3 Plots in 2.2 with base R

This section will show you (one way of) how to generate those plots in Slide 2.2 with base R.

3.1 Set up

We need the Hollywood movies dataset from Lock5withR package and the dotPlot() function from the mosaic package to plot the dotplot.

library(Lock5withR)
library(mosaic)

3.2 World Gross of all Hollywood Movies in 2011

The HollywoodMovies20113 dataset contains data on Hollywood movies released in 2011, with 136 cases and 14 variables. In this section, the quantitative variable of interest is WorldGross4 - the gross income for all viewers (in millions of dollars). Note: this is a population because it contains all Hollywood movies released in 2011.

3.2.1 Dotplot

movieDot <- mosaic::dotPlot(Lock5withR::HollywoodMovies2011$WorldGross,
                    # we use 25 as bin width here.
                    breaks=seq(0, 1400, by=25),right=FALSE,
                    main='World gross for all 2011 Hollywood movies',
                    xlab = "World Gross(in millions of dollars)", col='thistle4')
movieDot$x.scales$tick.number= 7
movieDot$y.scales$tick.number= 5
movieDot$x.limits=c(-100,1500)
movieDot$y.limits=c(-2,32)

movieDot

In this dotplot, each dot corresponds to one case (movie) in the dataset. If there are multiple cases with the same (or similar) values, we stack the dots vertically5. This allows us to see the shape of the data, the shape of the data’s distribution. In this example, we see that world gross ranges from 0 to around 1.3 billion dollars. Most of the cases are piled up on the left (more relatively low world gross values - this is called skewed to the right) and there are three cases with unusually large values (values greater than 1 billion dollars – these are called outliers). We can also see that a large proportion of Hollywoodmovies make less than 300 million dollars (gross). You can obtain a lot of useful information by simply plotting the data. Always plot your data!

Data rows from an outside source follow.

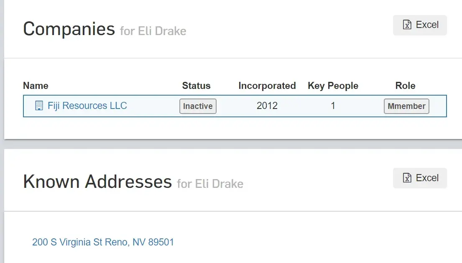Image resolution: width=462 pixels, height=263 pixels.
Task: Click the Known Addresses section heading
Action: click(97, 182)
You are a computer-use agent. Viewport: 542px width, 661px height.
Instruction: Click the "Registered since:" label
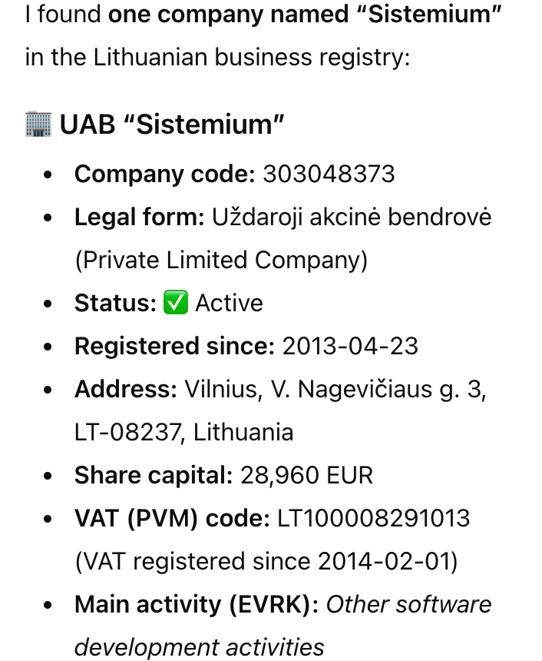click(x=174, y=346)
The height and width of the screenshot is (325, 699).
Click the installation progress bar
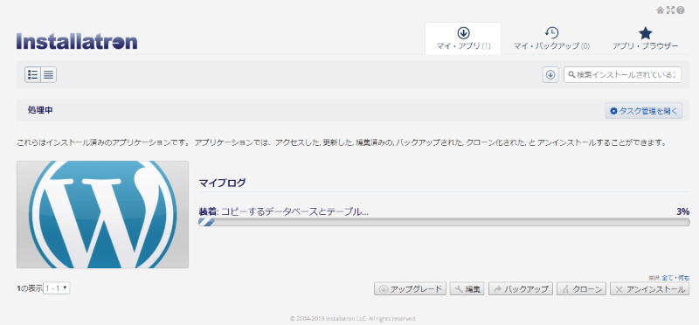pos(444,222)
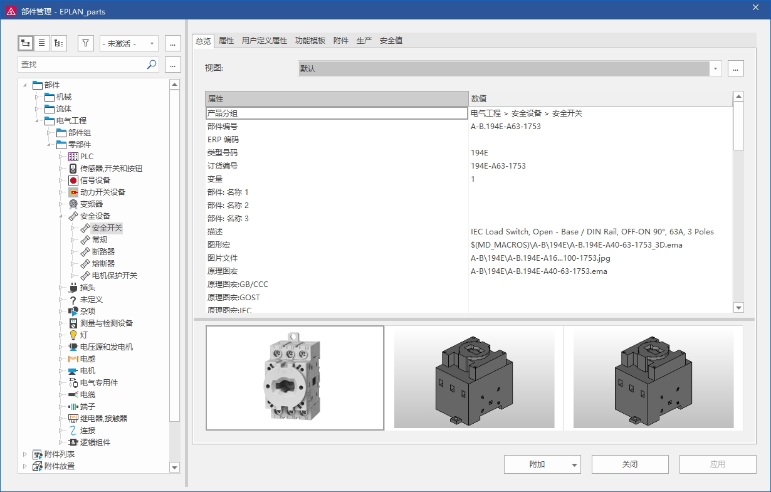Viewport: 771px width, 492px height.
Task: Collapse the 安全设备 tree node
Action: 61,216
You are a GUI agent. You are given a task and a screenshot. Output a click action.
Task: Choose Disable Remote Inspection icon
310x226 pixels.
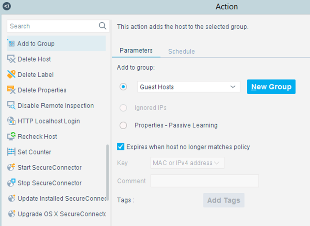click(11, 105)
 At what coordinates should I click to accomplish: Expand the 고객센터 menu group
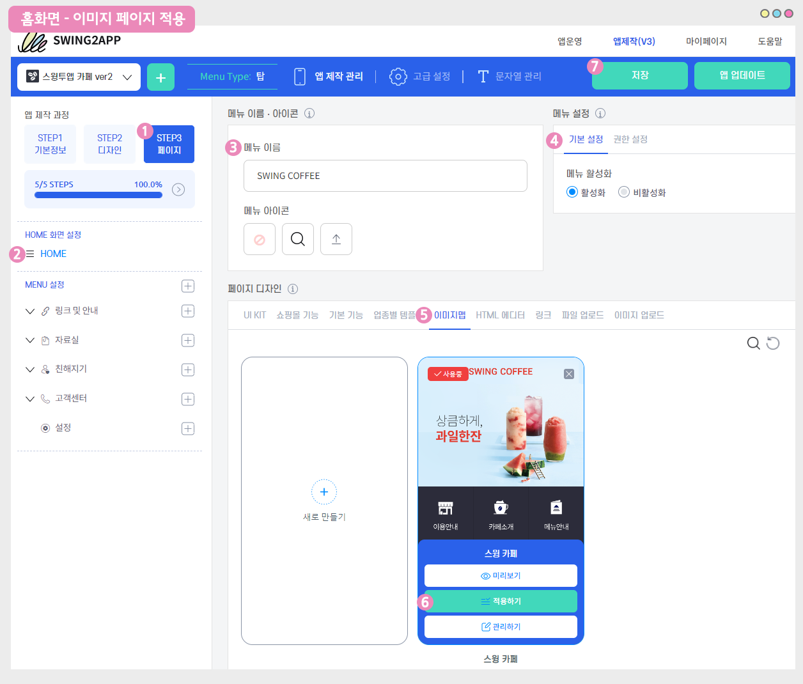tap(30, 399)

3.2.2 with median and mean

movieMean=mean(Lock5withR::HollywoodMovies2011$WorldGross, na.rm=TRUE)
movieMedian=median(Lock5withR::HollywoodMovies2011$WorldGross, na.rm=TRUE)
movieDot$panel = function(x,y,...){
  panel.abline(v = c(movieMean,movieMedian), col=c('red', 'blue'))
  panel.dotPlot(Lock5withR::HollywoodMovies2011$WorldGross,
                breaks=seq(0, 1400, by=25),col='thistle4')
  panel.text(280,25,
             labels=paste('Mean', round(movieMean,2),sep='='), 
             col='red', cex= 0.8)
  panel.text(-20,30,
             labels=paste('Median', round(movieMedian,2),sep='=\n'),
             col='blue', cex= 0.8)}
movieDot

A few very large world gross values have pulled up the population mean (pulled in the direction of skewness). These large values do not affect the median because the median splits the data in half (67 values above the median and 67 values below). In this example, there is a substantial difference between these measures of centre and almost 2/3 of the cases are below the mean.

3.2.3 Histogram

To produce a histogram, we must choose a bin width or specify the total number of bins. In this example, we set binwidth to 25, the same as the dotplot above, but other choices are possible.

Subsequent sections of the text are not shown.